Stored records
━━━━━━━━━━━━━━━━━━━━━━━━━━━━━━
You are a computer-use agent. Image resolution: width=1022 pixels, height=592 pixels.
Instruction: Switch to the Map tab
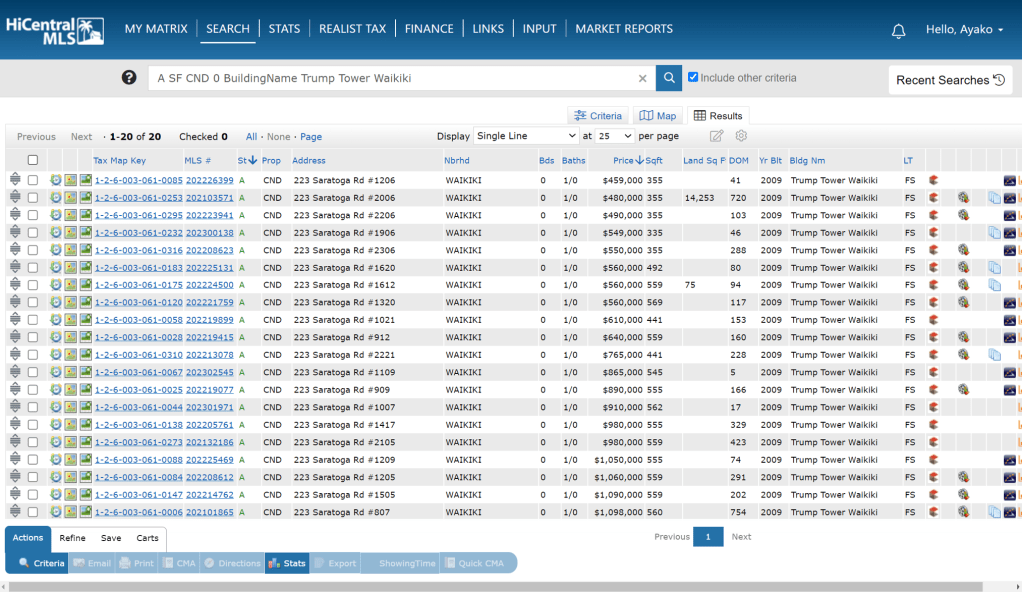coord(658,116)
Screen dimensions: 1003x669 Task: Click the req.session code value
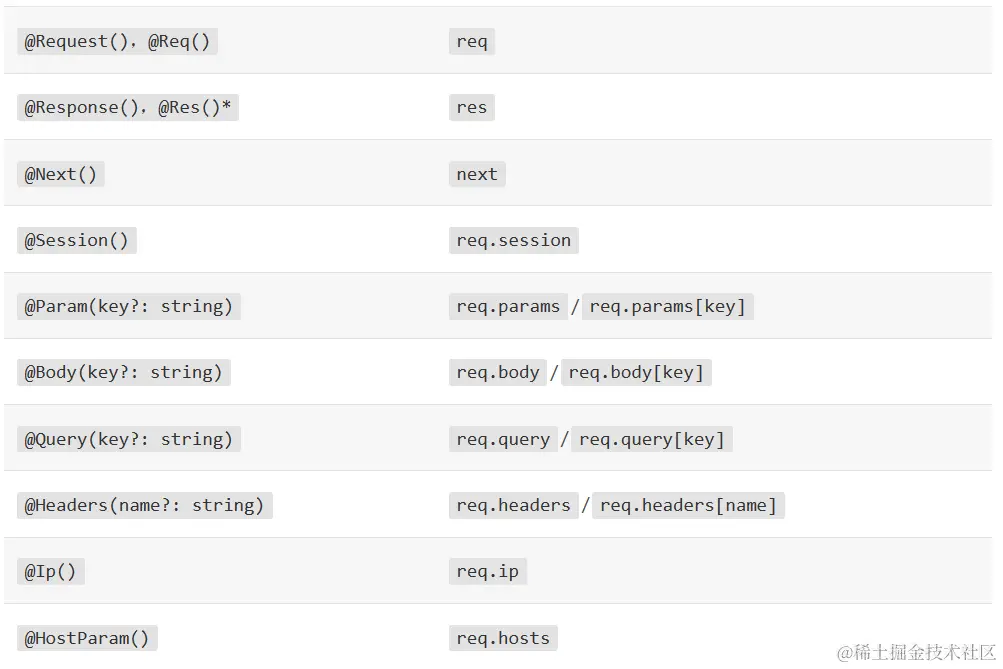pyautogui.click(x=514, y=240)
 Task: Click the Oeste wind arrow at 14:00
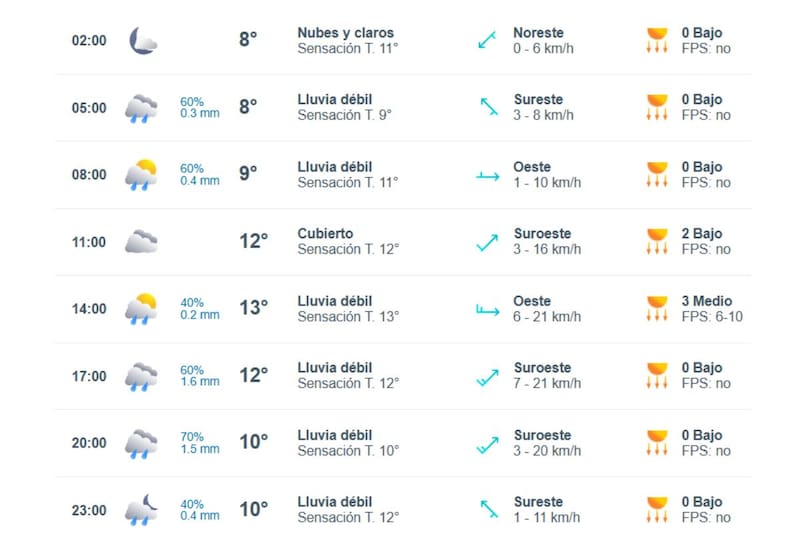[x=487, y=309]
━━━━━━━━━━━━━━━━━━━━━━━━━━━━━━
▶ _Task_: None of the pictures should be copied, but every record above must be returned exactly.

▶ _Response to this exercise_:
You are a computer-use agent. Image resolution: width=1022 pixels, height=592 pixels.
Instruction: Switch to the Map tab
coord(658,116)
Screen dimensions: 1003x669 Task: Click the req.session code value
pyautogui.click(x=514, y=240)
 Task: Click the Oeste wind arrow at 14:00
[x=487, y=309]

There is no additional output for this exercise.